L'ouverture des rues Arthur Warocqué
et Edmond Peny
Vers 1870, pour se rendre de la
Grand'place à Mariemont, on utilisait deux routes. La première passait par la
rue en-dessous de la cure ( le presbytère se trouvait à côté de l'actuel
hôtel communal, face à cette rue), devenu rue des Juifs puis rue de la
Résistance; la seconde, par la rue En dessous du château ( actuelle rue de l'Église)
pour rejoindre la rue de la Portelette et l' allée des Hêtres qui débouchait
face au puits Saint Arthur ( allée disparue hélas! depuis la création de la
nouvelle cité), ou pour emprunter le Pavé de Mariemont (chaussée de Mariemont) par la rue
Haute ( rue de
Gaulle) où se trouvaient, à l'emplacement
des courts de tennis et des maisons Brunkers et Rousseau, les importants
ateliers de constructions crées par François Prud'homme. Ni la rue des écoles
( aujourd'hui rue des Nations-unies et rue Rondeau), ni la rue Prud'homme, ni la
rue de la Faisanderie, ni la rue de la Malaise, ni la rue Arthur Warocqué, ni
la rue Edmond Peny n'existaient.
C'est en 1888 que l'on commença à
parler d'établir un chemin de fer vicinal à vapeur entre Jolimont, où devait
se faire la jonction avec la ligne Manage-Houdeng et la grand-place de
Morlanwelz que l'on aménageait à la suite de la disposition de l'ancien
cimetière autour de l'Église.
Dans les années qui suivent, on
traça donc la ligne actuelle et on perça une rue à travers les parcelles
cadastrées 572k, 572i, 574c et 57l y, puis on expropria deux maisons (
cadastrées 395 et 396 ) qui assuraient la continuité de ce qui s'appelait rue
de l'hôpital sur le plan popp, rue Léon Moyaux. On traversa ensuite en
diagonale diverses parcelles, notamment la 393 (à la famille Gobert au temps
de Popp). On constitua ainsi une rue à laquelle on donna le nom de Arthur
Warocqué en souvenir de celui qui, avait été bourgmestre de 1869 à 1880. On
la dota de l'éclairage public dès 1891, date de l'ouverture de la ligne
vicinal, on la pava en 1893.
Pour éviter les accidents, le
Collège échevinal défendit "de faire courir les chevaux attelés ou
sellés en descendant la rampe de la rue Fosse à l'eau au passage à niveau du
vicinal"
On continua cette rue Arthur
Warocqué par la "Nouvelle Avenue" qui traversait la parcelle 346,
toute boisée, propriété des charbonnages de Mariemont, pour aboutir à
l'ancien chemin de Haine (appelé plus tard avenue des Chênes, puis avenue W.
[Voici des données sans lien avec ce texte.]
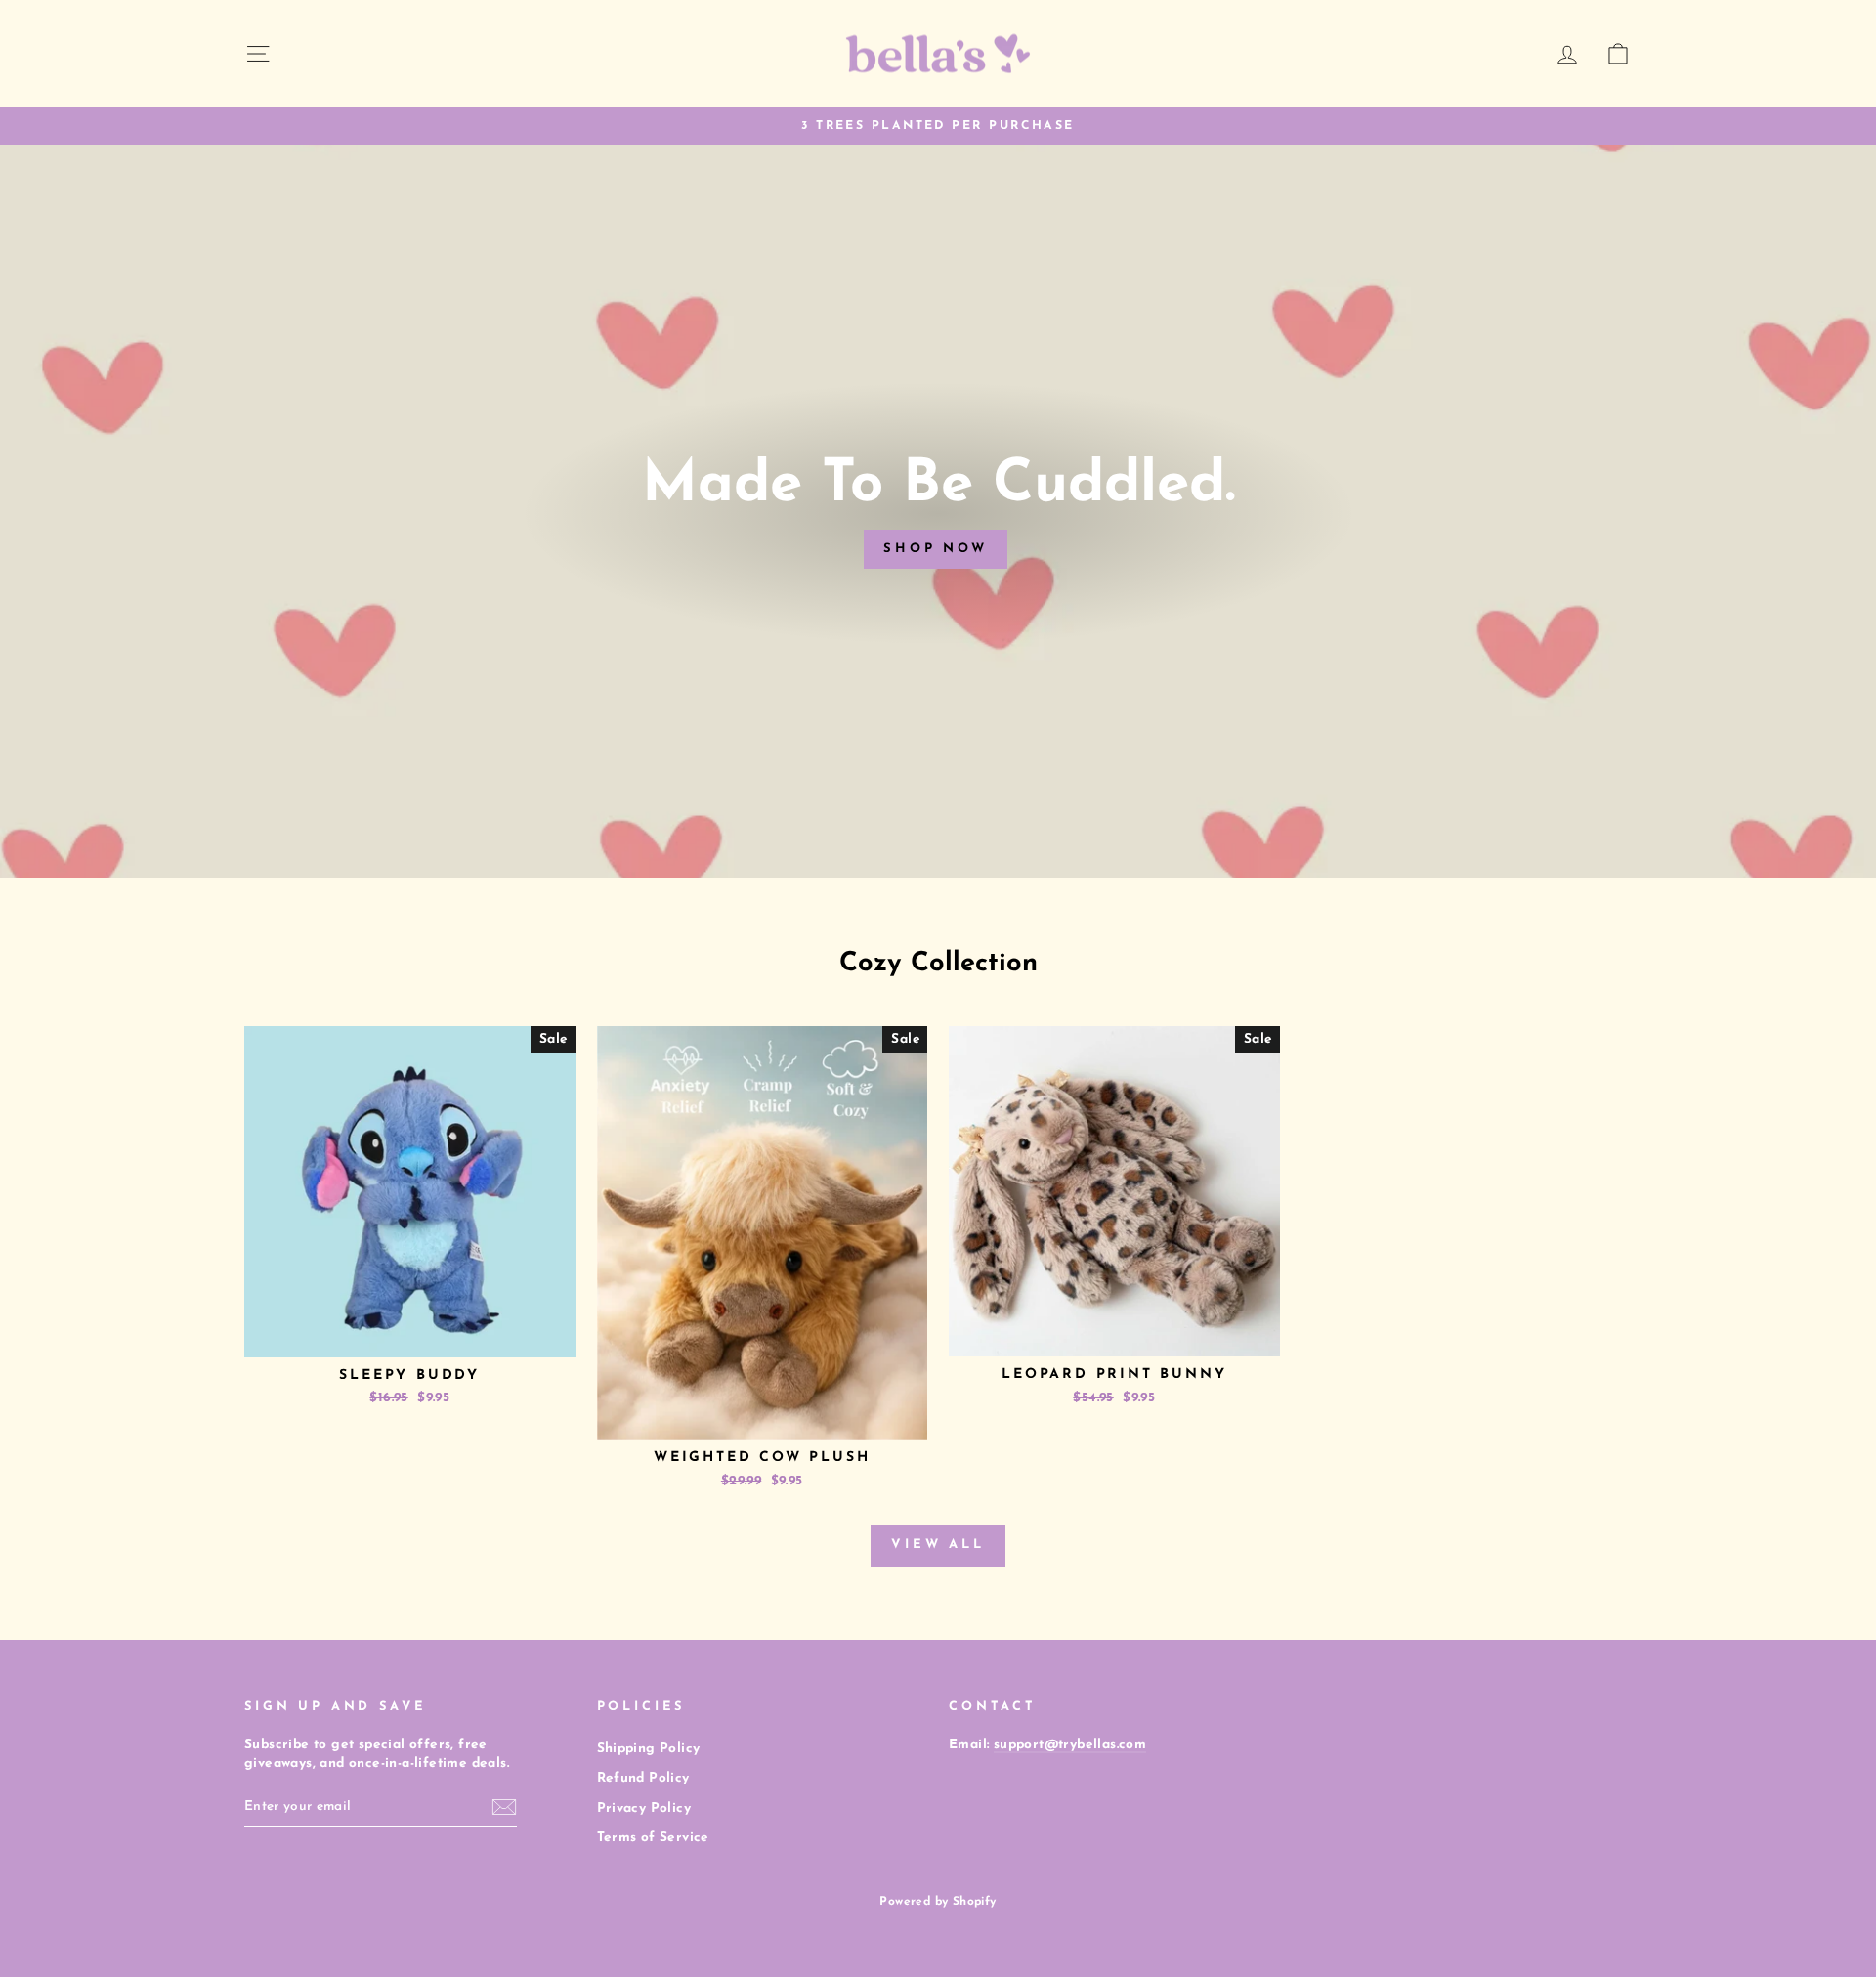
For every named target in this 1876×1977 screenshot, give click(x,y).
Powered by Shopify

Churchill) qui se prolongeait jusqu'à l'actuel pont de la Réunion et qui fut
absorbé en partie, plus tard, par l'usine de Baume et Marpent.
Après quelques années, la Nouvelle
Avenue devint la rue Edmont Peny, du nom d'un ingénieur aux charbonnages de
Mariemont, échevin de 1887 à 1889 et de 1892 à 1897, étroit collaborateur de
Georges et Raoul Warocqué en ce qui concerne l'archéologie et l'histoire de
Morlanwelz-Mariemont. C'est celui qui fit paraître en 1881 un rapport sur la
découverte d'une villa gallo-romaine à Morlanwelz et qui mit à jour en 1896
les ruines de l'abbaye de l' Olive.
Son portrait par le peintre Cran se
trouve dans le bureau du secrétaire communal.
On se mit à déboiser et à
construire. La première maison, à vrai dire antérieur au percement de la
rue Peny, fait le coin avec la rue Saint-pierre; elle est devenue
propriété de la Commune et poste de Croix-Rouge. Les autres furent
cadastrées. En fait la construction fut rapide.
Dès 1895, il fut question de
substituer la traction électrique à la traction à vapeur. Le projet
prévoyait une intervention de la commune de 17 500 francs, mais il ne se
réalisa pas tout de suite, et les registres communaux ne permettent pas de
préciser quand se fit cette substitution.
En 1897, on commença l'enquête
pour prolonger la ligne jusqu'à Carnières.
D'après O. Hubinont, "la ligne
vicinale Manage, Haine-saint-pierre, La Louvière, Houdeng, avec l'embranchement
vers Morlanwelz, adjugée le 24 décembre 1890, a été inaugurée le 19 octobre
1901.. en présence du Ministre des travaux publics et du Gouverneur de la
province.
Il a donc fallu dix ans pour achever complètement
la ligne, mais, d'après les archives communales, le tronçon
Morlanwelz-Jolimont fonctionnait dès 1891.